Le cinquième axe de recherche renvoie aux créations poétiques réalisées en classe. Meschonnic est radicalement opposé aux pratiques scripturales dans la mesure où elles génèrent  conformisme et insignifiance ; pour lui, mieux vaut réapprendre « ce que lire veut dire ». De même, Gromer et Weiss pensent que les « fabriques poétiques » ne suscitent pas d’émotion. Daniel Lançon s’interroge sur la possibilité de faire naître une créativité à partir des déclencheurs d’écriture choisis par les enseignants. 

En conclusion, Daniel Lançon énumère les différentes perspectives de recherche à mener sur la poésie, de la maternelle à l’université.

Marie-Françoise Chanfrault-Duchet, La poésie après l’école

Dans cet article, Marie-Françoise Chanfrault-Duchet montre qu’il existe des pratiques vivantes de poésie hors l’école, mais que celles-ci portent l’empreinte de l’initiation à la poésie qui s’est effectuée à l’école primaire. Sa réflexion se fonde sur l’analyse d’une revue de jardinage, Rustica, qui contient une rubrique « Coin des poètes », et ce, depuis plus de trente ans.
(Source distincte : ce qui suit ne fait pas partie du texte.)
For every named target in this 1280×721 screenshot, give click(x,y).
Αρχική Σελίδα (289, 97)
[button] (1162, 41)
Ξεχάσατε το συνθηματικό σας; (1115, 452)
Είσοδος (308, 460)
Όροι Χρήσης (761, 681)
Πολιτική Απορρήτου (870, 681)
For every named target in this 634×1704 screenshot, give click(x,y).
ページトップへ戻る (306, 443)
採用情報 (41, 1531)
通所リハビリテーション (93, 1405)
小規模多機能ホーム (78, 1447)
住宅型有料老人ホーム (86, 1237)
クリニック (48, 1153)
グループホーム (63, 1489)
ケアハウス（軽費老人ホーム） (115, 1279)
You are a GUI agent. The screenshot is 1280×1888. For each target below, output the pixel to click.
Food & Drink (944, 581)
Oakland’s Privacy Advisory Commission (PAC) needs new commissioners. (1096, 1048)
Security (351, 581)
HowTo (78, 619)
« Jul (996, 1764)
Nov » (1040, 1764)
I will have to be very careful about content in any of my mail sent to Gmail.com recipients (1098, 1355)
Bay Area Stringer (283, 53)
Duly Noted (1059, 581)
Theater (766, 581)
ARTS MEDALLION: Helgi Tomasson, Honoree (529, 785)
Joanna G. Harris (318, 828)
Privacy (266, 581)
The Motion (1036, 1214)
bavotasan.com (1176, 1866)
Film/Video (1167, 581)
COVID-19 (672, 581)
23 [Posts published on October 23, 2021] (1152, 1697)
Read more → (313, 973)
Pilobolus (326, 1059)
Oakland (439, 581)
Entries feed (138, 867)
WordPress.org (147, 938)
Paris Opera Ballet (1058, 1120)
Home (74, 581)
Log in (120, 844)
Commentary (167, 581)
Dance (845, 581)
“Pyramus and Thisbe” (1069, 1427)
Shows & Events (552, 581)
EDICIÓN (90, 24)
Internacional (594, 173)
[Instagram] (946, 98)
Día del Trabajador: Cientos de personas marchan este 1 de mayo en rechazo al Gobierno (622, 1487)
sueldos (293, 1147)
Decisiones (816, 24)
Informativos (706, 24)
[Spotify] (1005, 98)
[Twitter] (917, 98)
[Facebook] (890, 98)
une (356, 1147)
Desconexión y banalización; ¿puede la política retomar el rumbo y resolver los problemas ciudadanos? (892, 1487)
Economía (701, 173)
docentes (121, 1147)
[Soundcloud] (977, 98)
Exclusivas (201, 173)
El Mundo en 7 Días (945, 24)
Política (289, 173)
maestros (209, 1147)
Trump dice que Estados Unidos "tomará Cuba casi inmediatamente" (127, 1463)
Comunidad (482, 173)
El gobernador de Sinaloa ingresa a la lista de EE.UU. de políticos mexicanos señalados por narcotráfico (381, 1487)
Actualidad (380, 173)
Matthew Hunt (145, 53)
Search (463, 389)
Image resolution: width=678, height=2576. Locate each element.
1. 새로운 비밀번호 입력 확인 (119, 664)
Les poèmes édités dans la revue présentent de nombreux stéréotypes ; l’utilisation de formules figées, d’images à la littérarité codée montrent que la langue n’est pas perçue, dans son potentiel créatif, comme un matériau poétique. Cette rubrique ne fait pas émerger d’univers poétique singulier. Par contre, une autre rubrique, celle des « Petites annonces », manifeste des pratiques poétiques plus proches des canons de la modernité. Marie-Françoise Chanfrault-Duchet analyse cette pratique de la poésie comme un signe de reconnaissance : le lecteur de la revue Rustica s’identifie au rédacteur du poème et s’en fait le co-énonciateur. De ce fait, la revue est le lieu d’une célébration de l’appartenance à une culture commune transmise par l’école primaire des années 50.

En ces années, la littérature était articulée aux leçons de choses ; la revue Rustica actualise ce modèle scolaire, en demandant d’articuler littérature et jardinage, en formulant ses consignes d’écriture.

Marie-Françoise Chanfrault-Duchet s’interroge ensuite sur la fonction de cette rubrique. Selon elle, la revue cautionne des pratiques poétiques d’amateurs de poésie en leur conférant un statut littéraire ; ce que ne font pas les lettrés qui, en général, méprisent ces pratiques vivantes de la poésie. Pourtant, celles-ci portent sur l’identitaire : elles renvoient, chez les poètes amateurs, à une quête autobiographique dans laquelle la nostalgie de l’enfance tient une grande place.

Pour Marie-Françoise Chanfrault-Duchet, le « coin des poètes » permet au lecteur d’être confronté à « l’homme ordinaire », c’est-à-dire à ce qui, en chacun, est de l’ordre du partage, du commun. En ces sens, l’initiation première, qui s’effectue à l’école primaire, ne saurait être effacée.